* **Brief**
Leave out the pictures, then return the records word for word.

Stored data:
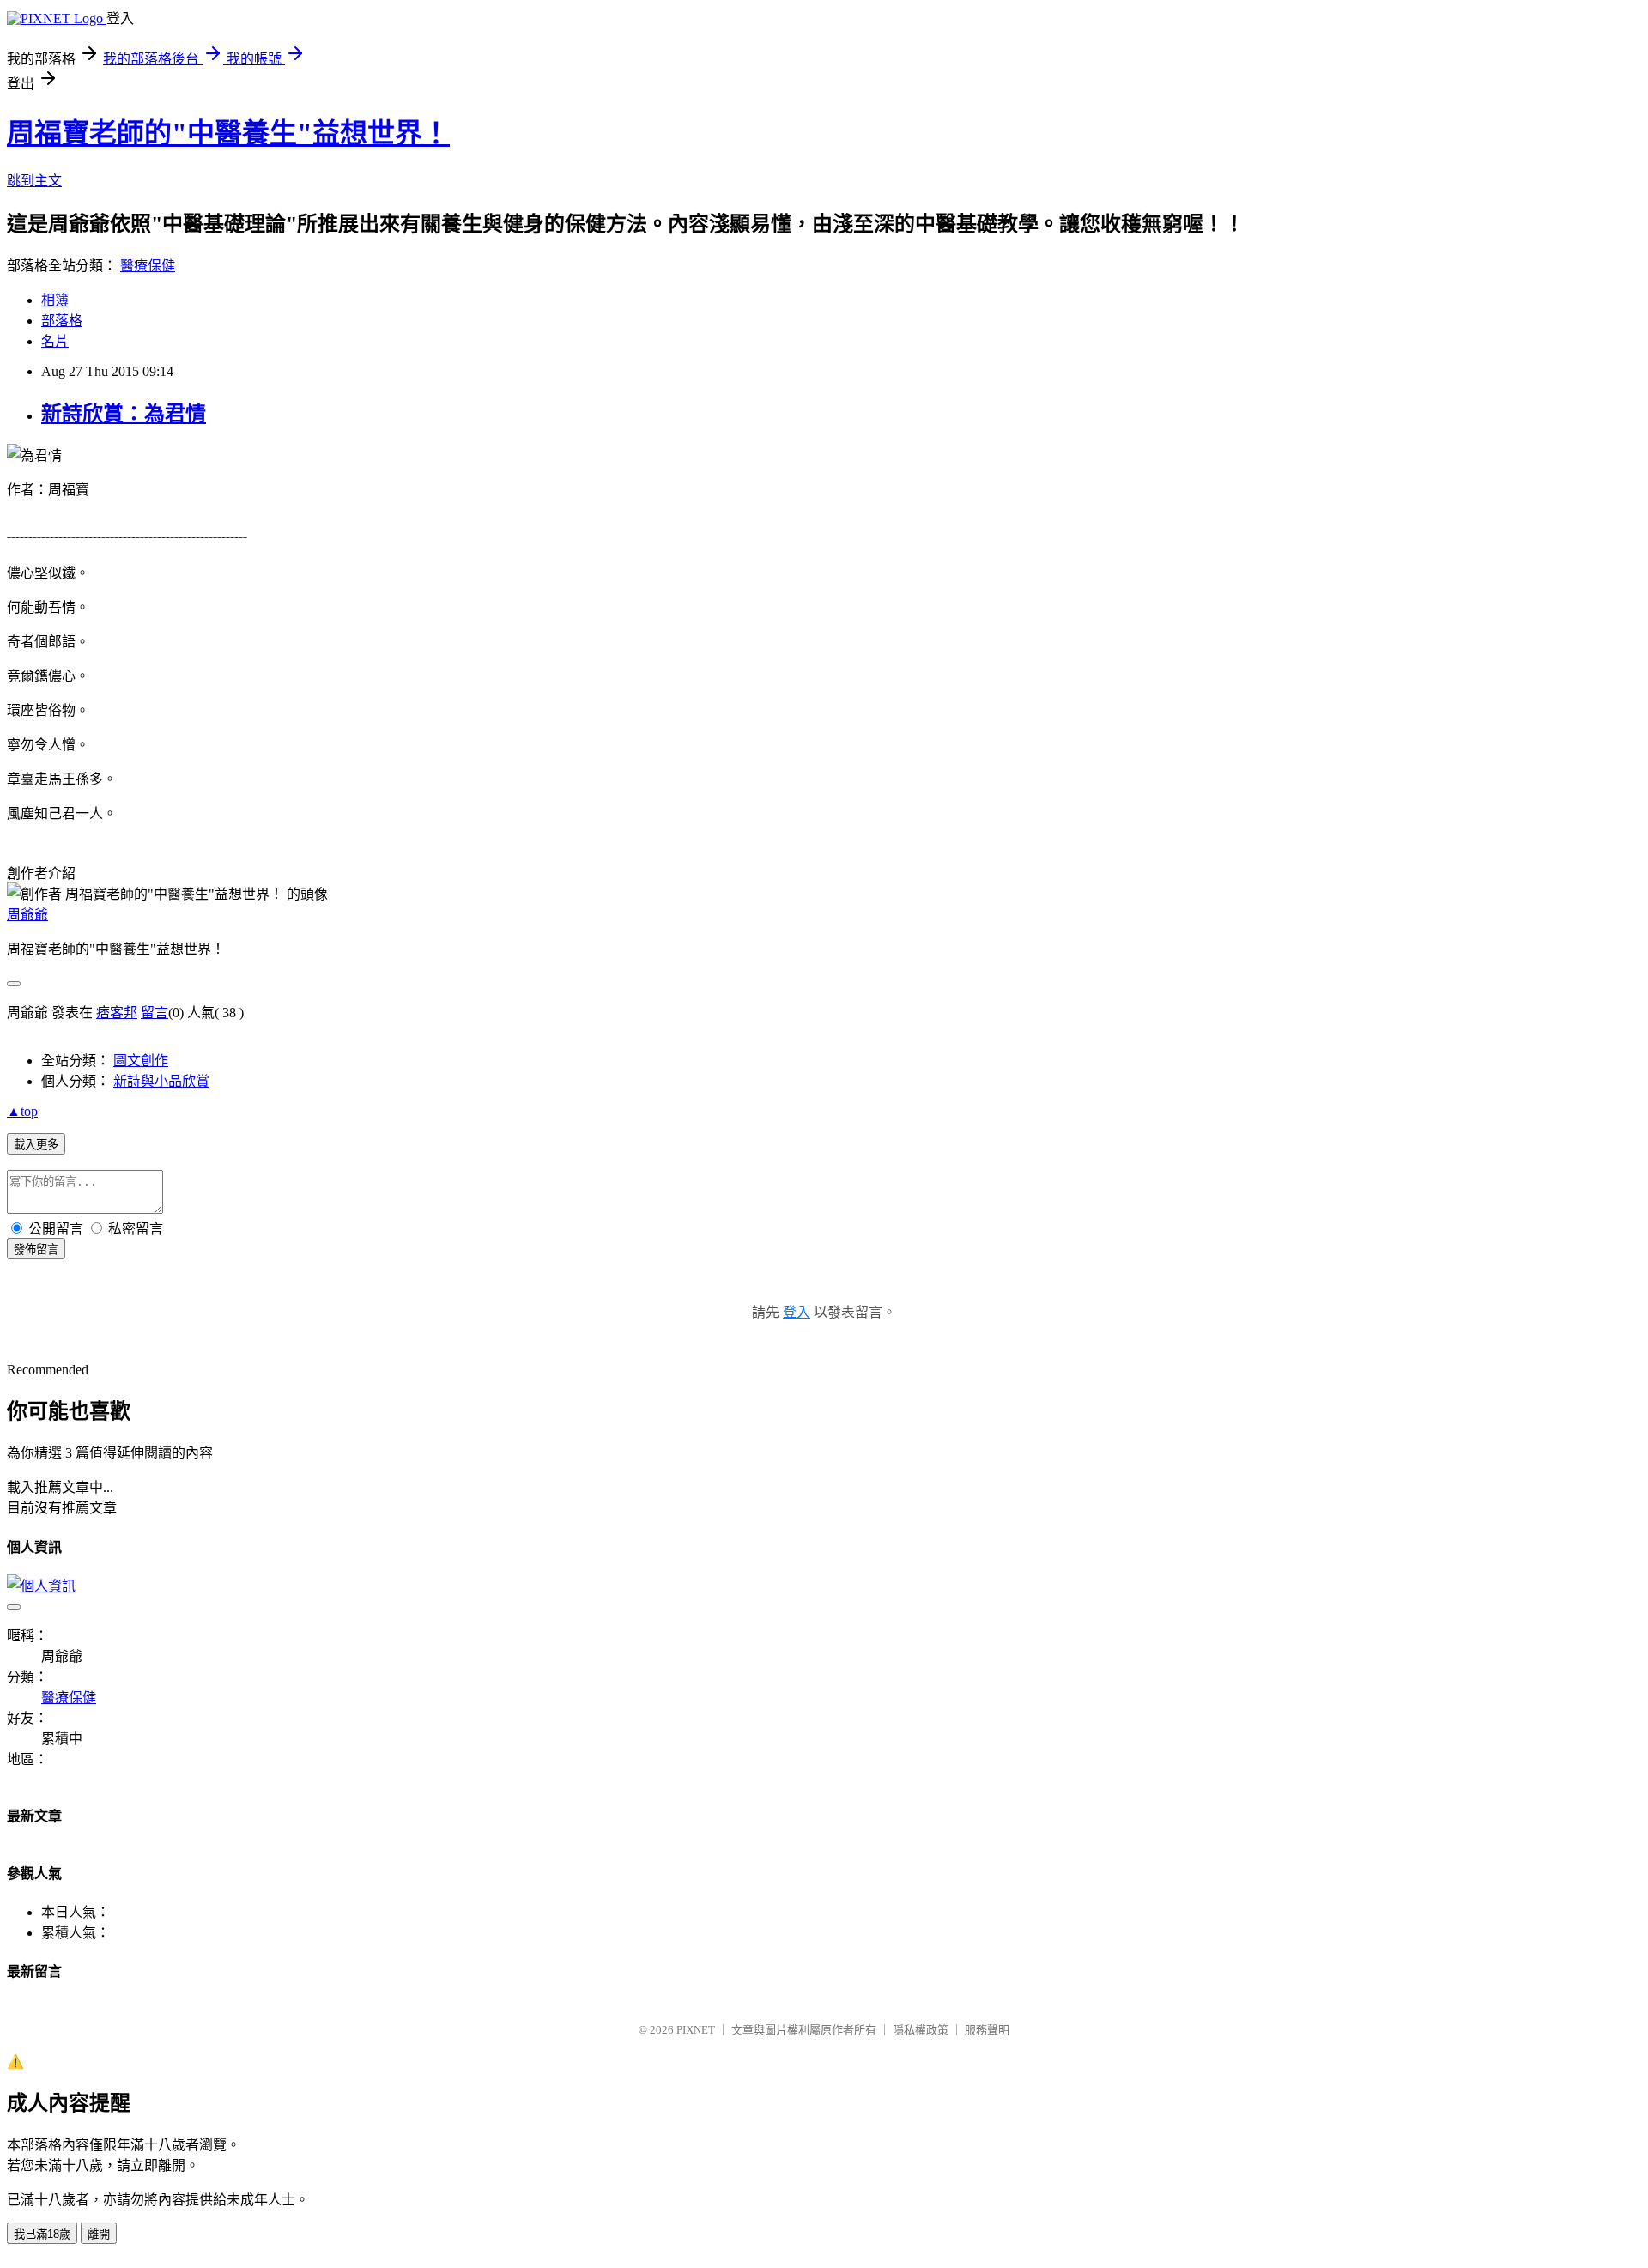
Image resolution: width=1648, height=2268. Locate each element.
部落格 (61, 320)
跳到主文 (34, 180)
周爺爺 (27, 914)
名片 (55, 341)
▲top (22, 1111)
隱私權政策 (920, 2029)
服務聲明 (987, 2029)
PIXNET (695, 2029)
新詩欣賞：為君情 (123, 414)
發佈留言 (36, 1249)
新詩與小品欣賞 (161, 1081)
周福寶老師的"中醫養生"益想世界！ (228, 133)
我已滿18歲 (42, 2234)
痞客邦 (116, 1012)
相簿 (55, 300)
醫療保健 (147, 265)
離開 (99, 2234)
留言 (154, 1012)
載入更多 (36, 1144)
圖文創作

* **Written response**
Image resolution: width=1648, height=2268. Locate each element.
部落格 (61, 320)
跳到主文 (34, 180)
周爺爺 (27, 914)
名片 (55, 341)
▲top (22, 1111)
隱私權政策 (920, 2029)
服務聲明 (987, 2029)
PIXNET (695, 2029)
新詩欣賞：為君情 (123, 414)
發佈留言 (36, 1249)
新詩與小品欣賞 (161, 1081)
周福寶老師的"中醫養生"益想世界！ (228, 133)
我已滿18歲 (42, 2234)
痞客邦 (116, 1012)
相簿 (55, 300)
醫療保健 (147, 265)
離開 (99, 2234)
留言 (154, 1012)
載入更多 (36, 1144)
圖文創作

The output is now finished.